Microbiology (Reading, England)

Inefficient translation of nsrR constrains behaviour of the NsrR regulon in Escherichia coli.

PMID 26239124


The NsrR protein of Escherichia coli is a transcriptional repressor that contains an [Fe-S] cluster that is the binding site for nitric oxide (NO). Reaction of NsrR with NO leads to de-repression of its target genes, which include those encoding an NO scavenging flavohaemoglobin and the RIC (repair of iron centres) protein involved in the repair of NO-damaged [Fe-S] clusters. The nsrR gene is promoter proximal in a transcription unit with rnr, encoding the cold shock-inducible RNase R. Here, we show that nsrR is expressed from a strong promoter, but that its translation is extremely inefficient, leading to a low cellular NsrR concentration.

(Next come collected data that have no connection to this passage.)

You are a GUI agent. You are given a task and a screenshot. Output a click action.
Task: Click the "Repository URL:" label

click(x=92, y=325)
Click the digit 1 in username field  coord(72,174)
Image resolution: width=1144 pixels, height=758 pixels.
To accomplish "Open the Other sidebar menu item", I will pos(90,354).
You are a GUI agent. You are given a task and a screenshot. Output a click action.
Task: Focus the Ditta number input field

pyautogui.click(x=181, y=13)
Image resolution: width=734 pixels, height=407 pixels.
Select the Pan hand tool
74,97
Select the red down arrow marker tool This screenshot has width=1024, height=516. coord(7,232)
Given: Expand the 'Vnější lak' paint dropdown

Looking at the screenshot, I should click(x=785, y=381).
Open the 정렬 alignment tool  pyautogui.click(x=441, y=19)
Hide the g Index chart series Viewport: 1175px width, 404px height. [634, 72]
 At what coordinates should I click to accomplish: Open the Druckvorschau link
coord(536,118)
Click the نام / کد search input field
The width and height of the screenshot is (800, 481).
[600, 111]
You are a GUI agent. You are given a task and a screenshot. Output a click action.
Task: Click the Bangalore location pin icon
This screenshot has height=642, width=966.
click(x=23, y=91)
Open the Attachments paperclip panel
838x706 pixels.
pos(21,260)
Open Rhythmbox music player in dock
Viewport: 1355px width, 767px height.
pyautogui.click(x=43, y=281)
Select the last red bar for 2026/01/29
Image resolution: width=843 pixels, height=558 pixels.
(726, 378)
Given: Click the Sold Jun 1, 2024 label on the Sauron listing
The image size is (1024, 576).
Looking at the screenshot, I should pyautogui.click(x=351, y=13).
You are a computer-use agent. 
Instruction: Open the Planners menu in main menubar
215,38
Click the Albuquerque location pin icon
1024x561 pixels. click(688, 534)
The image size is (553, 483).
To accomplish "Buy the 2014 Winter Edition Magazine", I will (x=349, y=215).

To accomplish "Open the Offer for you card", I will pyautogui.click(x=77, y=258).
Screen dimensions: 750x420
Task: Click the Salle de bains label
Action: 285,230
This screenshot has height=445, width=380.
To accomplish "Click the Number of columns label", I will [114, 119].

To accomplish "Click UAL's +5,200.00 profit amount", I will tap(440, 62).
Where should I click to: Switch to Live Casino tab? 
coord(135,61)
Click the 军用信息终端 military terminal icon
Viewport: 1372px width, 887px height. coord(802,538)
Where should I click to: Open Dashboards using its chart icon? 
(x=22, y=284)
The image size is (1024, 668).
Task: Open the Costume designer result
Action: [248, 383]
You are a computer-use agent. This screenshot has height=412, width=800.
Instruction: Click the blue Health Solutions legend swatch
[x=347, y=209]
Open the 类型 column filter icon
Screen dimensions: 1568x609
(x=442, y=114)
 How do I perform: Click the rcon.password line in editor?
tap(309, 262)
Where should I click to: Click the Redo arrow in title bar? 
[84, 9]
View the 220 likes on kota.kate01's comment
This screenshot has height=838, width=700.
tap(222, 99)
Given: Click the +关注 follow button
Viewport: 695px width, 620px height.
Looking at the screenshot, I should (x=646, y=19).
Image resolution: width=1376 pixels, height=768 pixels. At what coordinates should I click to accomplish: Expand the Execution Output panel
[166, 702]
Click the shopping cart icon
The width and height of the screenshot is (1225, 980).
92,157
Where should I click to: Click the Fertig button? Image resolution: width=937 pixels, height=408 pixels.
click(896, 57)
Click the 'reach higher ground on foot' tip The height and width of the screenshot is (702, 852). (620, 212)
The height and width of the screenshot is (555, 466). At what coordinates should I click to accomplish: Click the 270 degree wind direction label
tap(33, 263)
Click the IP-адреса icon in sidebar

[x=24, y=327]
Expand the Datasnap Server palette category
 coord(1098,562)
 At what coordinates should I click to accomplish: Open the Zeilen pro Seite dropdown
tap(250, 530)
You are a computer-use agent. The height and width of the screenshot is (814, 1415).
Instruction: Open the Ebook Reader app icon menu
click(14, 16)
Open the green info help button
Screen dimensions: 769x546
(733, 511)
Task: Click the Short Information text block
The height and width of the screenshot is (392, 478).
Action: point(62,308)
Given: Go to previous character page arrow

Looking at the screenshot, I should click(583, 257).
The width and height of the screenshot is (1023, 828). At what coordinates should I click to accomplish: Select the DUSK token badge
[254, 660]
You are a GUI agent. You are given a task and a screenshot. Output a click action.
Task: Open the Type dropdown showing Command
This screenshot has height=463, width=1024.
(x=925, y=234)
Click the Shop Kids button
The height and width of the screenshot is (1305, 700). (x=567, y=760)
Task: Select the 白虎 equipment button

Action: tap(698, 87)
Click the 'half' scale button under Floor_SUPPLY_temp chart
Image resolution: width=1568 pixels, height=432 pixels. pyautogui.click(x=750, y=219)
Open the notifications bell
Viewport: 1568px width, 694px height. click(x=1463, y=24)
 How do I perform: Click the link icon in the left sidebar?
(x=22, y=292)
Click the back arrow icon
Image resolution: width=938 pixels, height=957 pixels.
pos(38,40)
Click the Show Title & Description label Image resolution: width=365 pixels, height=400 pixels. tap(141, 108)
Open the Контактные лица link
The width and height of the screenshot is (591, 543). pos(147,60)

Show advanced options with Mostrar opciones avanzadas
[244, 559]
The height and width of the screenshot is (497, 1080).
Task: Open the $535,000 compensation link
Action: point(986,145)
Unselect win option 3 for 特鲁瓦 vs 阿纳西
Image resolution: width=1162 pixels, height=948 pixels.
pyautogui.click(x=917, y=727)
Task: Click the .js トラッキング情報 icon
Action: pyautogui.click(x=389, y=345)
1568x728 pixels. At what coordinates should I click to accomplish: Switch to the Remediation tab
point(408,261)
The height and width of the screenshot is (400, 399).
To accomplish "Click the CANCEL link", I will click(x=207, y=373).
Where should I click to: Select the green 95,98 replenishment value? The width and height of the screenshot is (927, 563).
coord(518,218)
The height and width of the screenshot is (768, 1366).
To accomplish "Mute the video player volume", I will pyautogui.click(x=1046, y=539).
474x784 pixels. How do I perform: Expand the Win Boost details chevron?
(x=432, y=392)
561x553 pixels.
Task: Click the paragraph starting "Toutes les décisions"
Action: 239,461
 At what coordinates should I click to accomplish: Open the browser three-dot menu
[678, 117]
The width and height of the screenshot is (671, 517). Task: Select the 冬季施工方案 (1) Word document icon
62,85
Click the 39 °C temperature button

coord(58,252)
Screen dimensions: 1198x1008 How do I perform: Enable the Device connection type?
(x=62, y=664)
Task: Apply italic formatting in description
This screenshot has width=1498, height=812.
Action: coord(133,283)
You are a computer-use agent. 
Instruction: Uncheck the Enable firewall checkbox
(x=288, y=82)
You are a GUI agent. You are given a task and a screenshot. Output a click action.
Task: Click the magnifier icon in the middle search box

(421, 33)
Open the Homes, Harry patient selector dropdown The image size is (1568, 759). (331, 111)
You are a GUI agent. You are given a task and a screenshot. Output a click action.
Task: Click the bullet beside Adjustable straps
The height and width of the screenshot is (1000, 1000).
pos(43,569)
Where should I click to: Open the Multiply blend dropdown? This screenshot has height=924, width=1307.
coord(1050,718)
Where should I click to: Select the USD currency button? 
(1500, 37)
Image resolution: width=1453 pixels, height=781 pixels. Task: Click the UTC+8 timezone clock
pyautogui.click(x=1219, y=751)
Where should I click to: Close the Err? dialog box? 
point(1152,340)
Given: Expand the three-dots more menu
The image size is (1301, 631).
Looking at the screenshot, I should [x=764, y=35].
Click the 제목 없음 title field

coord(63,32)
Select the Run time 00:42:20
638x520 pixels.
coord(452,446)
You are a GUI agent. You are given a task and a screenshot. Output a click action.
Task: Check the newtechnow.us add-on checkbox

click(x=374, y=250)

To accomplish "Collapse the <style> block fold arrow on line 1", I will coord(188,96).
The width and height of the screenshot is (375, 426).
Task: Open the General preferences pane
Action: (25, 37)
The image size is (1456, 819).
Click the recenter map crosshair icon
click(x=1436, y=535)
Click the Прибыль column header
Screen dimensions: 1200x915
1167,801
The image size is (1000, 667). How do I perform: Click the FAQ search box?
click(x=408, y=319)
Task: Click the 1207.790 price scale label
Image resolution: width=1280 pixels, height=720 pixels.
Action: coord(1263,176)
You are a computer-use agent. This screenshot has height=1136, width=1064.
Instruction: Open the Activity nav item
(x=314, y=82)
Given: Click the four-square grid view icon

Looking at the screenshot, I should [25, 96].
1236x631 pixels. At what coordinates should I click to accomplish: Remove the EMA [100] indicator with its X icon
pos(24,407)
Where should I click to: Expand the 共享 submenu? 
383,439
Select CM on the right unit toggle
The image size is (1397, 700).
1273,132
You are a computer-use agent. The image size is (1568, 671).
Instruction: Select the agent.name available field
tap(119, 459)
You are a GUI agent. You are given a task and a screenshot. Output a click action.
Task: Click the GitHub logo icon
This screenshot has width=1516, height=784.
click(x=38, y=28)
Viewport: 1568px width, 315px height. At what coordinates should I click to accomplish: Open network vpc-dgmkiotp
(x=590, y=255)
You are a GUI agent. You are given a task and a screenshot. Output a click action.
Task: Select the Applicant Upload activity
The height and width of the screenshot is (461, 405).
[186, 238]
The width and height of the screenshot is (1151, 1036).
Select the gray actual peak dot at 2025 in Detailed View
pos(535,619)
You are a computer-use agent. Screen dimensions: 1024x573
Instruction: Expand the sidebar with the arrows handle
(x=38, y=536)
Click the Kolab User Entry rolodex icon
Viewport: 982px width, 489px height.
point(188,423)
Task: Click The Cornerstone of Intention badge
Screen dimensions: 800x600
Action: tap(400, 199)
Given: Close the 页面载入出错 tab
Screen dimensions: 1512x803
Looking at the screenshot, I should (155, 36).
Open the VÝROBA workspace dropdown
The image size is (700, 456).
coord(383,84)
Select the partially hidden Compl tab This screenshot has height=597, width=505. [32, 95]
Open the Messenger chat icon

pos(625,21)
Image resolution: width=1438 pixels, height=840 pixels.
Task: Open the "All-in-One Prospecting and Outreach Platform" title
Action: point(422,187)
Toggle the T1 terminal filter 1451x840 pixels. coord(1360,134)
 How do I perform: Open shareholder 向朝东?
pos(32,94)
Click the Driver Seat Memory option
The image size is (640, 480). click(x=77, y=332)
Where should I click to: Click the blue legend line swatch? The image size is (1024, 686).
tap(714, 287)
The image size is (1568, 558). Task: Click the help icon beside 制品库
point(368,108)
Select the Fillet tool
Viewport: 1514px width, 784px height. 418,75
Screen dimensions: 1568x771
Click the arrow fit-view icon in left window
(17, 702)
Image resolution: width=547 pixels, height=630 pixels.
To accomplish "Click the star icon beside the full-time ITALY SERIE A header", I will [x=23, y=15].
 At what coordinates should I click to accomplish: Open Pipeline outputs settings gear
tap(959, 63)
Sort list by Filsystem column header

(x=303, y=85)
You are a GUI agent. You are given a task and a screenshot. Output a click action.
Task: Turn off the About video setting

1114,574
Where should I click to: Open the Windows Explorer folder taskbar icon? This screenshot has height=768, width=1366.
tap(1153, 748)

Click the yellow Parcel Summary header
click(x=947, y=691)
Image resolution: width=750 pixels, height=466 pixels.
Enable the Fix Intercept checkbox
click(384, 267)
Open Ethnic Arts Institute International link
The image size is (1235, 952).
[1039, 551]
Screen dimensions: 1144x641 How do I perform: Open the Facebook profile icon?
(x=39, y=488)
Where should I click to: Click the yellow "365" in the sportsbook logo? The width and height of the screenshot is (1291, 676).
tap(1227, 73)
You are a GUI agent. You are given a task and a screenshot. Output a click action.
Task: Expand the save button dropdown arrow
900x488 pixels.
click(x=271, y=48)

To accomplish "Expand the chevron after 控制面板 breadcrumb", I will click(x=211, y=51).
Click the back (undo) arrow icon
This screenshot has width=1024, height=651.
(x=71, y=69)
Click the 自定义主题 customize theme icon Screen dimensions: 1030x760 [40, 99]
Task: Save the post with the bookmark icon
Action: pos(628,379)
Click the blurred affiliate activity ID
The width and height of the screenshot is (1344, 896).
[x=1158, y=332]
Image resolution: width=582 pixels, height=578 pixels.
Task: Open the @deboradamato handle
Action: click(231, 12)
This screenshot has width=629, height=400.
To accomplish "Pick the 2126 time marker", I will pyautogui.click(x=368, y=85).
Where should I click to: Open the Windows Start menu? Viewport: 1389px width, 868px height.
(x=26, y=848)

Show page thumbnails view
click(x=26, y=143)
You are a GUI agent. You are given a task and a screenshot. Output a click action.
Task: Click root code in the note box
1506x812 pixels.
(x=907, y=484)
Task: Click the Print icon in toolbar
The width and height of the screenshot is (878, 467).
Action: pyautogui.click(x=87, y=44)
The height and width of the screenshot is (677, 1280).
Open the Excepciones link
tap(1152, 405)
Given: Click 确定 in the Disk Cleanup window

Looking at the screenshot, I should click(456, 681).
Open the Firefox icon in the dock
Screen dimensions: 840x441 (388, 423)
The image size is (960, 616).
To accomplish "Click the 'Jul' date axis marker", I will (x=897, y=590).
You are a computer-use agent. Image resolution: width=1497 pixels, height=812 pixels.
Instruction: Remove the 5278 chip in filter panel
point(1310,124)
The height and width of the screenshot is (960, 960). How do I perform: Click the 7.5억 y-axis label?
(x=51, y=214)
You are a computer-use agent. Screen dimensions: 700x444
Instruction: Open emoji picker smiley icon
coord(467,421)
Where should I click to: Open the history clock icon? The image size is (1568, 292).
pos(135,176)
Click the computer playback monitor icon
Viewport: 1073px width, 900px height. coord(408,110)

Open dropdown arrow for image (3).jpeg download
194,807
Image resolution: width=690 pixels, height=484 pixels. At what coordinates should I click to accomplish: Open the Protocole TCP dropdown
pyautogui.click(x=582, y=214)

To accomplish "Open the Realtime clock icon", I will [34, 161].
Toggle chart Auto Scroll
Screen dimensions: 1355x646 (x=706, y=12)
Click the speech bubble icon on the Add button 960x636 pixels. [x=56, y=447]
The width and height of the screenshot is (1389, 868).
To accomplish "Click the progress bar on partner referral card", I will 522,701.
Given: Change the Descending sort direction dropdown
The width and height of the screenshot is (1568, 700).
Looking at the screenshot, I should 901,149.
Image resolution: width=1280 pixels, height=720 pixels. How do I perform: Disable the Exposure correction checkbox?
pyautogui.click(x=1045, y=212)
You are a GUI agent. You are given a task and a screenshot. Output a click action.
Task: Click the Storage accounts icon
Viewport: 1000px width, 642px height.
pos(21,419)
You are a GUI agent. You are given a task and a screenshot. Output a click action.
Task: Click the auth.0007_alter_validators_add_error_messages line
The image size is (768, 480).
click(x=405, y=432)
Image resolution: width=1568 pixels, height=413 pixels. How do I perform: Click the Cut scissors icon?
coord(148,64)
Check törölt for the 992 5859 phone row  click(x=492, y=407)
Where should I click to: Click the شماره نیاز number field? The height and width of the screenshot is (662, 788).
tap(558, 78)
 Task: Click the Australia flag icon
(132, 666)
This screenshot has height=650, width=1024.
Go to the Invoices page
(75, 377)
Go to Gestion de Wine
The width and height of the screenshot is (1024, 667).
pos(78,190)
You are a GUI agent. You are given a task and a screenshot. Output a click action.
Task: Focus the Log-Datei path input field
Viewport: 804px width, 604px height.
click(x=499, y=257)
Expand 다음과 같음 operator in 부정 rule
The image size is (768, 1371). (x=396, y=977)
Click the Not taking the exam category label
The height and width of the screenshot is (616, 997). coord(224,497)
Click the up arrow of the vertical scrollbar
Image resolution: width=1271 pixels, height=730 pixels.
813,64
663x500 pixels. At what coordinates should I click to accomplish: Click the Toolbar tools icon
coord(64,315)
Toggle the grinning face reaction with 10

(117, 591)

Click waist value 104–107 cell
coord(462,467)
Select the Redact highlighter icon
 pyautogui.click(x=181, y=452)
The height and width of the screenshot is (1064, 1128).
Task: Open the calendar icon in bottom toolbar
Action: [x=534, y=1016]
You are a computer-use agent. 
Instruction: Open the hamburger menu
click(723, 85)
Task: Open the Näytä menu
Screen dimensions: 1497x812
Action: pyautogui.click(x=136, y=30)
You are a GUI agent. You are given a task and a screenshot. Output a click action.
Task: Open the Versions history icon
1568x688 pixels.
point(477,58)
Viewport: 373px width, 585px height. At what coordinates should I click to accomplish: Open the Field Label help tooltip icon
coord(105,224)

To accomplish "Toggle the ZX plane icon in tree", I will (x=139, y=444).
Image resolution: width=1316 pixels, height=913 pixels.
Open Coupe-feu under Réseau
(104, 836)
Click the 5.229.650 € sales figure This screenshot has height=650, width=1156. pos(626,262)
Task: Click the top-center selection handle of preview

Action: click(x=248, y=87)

Conversion of the nsrR start codon from the wild-type GUG to AUG increased the efficiency of translation (which, nevertheless, remained extremely low) and had measurable effects on the expression of some NsrR-regulated genes. We conclude that NsrR abundance in the cell is such that promoters with low-affinity NsrR binding sites may partially escape NsrR-mediated repression. Expression profiling confirmed that genes regulated by NsrR (whether directly or indirectly) tend to express lower mRNA levels when the nsrR start codon is AUG than when it is GUG. Transcriptomics data implicated the pyruvate oxidase gene poxB as a novel NsrR target, which we confirmed and showed to be due to read-through transcription from the upstream hcp-hcr genes. We also present evidence to suggest that NsrR is a regulator of the sufABCDSE genes, which encode the components of an [Fe-S] cluster biogenesis and repair system.